Engaging the multiply marginalised in Primary Care Research. Reflections on Involvement and Engagement activities within the homeless Central and Eastern European Community in Greater Manchester
Problem
The UK-Central and Eastern European community (UK-CEE) totals around 2 million people. A range of barriers to effective community engagement within UK primary care services exist, with resultant service dissatisfaction. Such barriers are greater for multiply marginalised ‘minorities within the minority’, such as the UK-CEE homeless. Despite having significant unmet physical and mental health needs, UK-CEE homeless individuals are routinely absent from demographic data and health services research. Little exploration of their health beliefs and concepts for health utilisation has taken place.

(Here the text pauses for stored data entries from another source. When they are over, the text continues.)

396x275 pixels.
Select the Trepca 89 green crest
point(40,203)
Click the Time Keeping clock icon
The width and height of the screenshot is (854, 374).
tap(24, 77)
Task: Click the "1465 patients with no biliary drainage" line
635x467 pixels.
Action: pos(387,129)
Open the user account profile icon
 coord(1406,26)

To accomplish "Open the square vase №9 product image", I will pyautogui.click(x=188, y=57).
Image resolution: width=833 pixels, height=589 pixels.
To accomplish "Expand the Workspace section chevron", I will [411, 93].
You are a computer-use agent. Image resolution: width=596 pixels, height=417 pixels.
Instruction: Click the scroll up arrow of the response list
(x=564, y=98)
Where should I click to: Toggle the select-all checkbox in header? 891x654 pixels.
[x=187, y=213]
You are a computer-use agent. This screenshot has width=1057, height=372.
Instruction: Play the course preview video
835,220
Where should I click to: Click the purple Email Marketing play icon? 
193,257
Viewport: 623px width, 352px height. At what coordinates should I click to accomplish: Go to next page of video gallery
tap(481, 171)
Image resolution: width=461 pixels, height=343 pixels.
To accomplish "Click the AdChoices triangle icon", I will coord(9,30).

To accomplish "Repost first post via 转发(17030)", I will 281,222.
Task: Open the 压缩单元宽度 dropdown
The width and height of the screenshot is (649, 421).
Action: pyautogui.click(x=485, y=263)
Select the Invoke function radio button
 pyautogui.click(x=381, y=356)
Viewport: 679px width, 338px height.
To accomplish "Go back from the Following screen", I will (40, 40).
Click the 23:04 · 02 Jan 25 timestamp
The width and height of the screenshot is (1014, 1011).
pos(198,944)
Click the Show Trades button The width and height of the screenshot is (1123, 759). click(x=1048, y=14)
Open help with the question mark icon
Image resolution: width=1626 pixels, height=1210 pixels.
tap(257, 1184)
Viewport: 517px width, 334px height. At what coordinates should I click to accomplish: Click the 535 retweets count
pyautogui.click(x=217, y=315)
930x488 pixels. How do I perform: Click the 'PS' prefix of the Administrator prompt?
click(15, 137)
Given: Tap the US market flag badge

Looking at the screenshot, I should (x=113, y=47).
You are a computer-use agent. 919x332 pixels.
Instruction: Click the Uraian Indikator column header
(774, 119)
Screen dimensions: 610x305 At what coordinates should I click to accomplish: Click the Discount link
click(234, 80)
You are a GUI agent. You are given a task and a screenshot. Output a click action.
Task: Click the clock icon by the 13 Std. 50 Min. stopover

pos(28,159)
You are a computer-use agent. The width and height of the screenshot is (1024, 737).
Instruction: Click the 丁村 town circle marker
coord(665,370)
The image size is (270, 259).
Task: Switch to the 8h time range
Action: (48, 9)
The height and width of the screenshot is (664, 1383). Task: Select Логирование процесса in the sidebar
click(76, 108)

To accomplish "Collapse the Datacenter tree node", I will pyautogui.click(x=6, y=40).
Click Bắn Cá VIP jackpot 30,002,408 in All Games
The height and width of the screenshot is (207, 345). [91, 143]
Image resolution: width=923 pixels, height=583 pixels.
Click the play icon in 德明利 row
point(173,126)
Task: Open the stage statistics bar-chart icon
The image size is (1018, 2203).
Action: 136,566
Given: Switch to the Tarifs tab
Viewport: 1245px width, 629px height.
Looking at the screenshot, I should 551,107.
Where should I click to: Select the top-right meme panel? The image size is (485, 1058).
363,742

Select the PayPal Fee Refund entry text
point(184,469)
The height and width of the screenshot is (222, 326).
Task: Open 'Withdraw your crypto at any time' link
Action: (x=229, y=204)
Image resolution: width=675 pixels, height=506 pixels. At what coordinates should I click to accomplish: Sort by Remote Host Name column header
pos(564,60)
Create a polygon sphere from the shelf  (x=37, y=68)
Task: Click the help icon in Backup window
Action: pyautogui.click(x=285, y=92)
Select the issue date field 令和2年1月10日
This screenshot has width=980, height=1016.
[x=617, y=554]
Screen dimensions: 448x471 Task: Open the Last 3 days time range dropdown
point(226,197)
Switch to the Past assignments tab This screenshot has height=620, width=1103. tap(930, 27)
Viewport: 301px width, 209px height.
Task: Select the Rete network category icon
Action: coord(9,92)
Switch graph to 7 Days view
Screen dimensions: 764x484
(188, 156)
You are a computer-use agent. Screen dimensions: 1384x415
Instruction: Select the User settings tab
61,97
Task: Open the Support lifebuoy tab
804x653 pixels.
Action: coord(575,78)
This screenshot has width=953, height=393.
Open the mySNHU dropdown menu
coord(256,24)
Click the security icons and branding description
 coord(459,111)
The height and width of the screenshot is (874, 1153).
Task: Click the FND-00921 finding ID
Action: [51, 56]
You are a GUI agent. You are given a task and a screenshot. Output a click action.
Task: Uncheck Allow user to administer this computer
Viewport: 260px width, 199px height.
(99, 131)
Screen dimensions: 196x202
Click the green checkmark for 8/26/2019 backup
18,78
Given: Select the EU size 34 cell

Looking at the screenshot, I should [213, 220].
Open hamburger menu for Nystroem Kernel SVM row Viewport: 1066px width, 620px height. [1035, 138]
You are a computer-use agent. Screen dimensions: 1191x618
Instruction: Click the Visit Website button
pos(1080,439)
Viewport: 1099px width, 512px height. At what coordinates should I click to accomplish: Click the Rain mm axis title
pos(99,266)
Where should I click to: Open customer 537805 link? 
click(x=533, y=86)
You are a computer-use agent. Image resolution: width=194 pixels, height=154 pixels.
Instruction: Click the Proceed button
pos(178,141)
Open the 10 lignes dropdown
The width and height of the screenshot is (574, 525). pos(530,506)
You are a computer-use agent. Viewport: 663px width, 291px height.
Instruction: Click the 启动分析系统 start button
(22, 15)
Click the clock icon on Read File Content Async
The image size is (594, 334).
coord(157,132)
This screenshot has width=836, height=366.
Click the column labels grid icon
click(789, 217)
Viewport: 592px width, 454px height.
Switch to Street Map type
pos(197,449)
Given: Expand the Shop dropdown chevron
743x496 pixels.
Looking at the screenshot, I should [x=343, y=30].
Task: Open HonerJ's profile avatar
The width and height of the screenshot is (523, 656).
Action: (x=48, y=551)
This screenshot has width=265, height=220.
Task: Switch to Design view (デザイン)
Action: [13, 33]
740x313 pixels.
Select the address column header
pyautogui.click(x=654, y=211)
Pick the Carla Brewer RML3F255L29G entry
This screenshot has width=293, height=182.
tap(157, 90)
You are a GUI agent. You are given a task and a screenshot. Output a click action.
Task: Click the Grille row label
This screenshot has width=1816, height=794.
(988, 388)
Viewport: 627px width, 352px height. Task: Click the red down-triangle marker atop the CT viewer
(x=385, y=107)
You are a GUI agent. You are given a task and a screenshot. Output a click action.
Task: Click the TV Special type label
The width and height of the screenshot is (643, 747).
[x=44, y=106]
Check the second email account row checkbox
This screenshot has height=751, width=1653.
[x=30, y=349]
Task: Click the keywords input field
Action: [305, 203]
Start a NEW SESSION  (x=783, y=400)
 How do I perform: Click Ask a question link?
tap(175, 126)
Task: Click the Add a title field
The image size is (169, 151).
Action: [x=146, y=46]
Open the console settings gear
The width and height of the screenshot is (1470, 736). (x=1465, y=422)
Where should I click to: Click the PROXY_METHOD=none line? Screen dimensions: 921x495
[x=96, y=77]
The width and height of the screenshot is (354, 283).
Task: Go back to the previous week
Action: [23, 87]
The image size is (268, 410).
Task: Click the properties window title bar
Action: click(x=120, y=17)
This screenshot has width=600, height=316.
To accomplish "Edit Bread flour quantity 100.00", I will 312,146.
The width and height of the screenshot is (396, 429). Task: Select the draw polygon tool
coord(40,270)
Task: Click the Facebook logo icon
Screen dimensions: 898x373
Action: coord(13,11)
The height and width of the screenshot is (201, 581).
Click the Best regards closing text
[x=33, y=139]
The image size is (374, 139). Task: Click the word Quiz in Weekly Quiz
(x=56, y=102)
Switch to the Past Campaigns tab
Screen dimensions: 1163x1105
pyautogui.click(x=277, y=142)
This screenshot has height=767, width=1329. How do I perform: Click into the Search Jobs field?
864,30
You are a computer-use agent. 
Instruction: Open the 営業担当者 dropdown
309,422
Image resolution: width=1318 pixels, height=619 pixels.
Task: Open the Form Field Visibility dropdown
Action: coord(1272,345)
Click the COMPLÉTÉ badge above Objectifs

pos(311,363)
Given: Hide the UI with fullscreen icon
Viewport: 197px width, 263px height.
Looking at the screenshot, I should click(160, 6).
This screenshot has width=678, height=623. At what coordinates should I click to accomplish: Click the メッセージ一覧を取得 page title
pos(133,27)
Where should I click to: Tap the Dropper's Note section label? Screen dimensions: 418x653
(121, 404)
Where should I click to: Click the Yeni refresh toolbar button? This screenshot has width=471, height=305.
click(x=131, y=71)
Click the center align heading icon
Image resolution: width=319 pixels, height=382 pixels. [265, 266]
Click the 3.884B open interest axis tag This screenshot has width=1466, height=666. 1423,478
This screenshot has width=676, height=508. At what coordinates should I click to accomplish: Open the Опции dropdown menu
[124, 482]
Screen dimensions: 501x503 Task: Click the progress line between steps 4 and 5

Furthermore, the relevance of routine Public and Patient Involvement (PPI) strategies to this population is unclear.
Approach
A series of community stakeholder, individual and group PPI meetings are currently being undertaken with UK-CEE homeless individuals within the Booth Centre, Manchester. Meetings are semi-structured and in line with UK Standards for Public Involvement in Research and INVOLVE PPI guidance. Field notes are recorded with participant permission. Discussion topics include: perspectives on UK primary care; practicalities of study recruitment, design, and ongoing participation; and the perceived viability of different methods of PPI and study/intervention co-design.
Findings
Meetings are ongoing with completion due by June 2020. Identified themes and their potential implications for primary care research among the multiply marginalised will be presented. Direct comparison will be made with PPI and engagement activities undertaken within the wider UK-CEE and other UK based ethnic minority communities. Outcomes will inform subsequent qualitative study recruitment/engagement strategies in addition to co-design of primary care service guidance.
Consequences
Engaging the multiply marginalised in primary care research is key to overcoming health inequalities and achieving community empowerment. Clear guidance on developing sustainable PPI and co-design strategies within the UK-CEE homeless population will support development of engagement strategies for other multiply marginalised communities.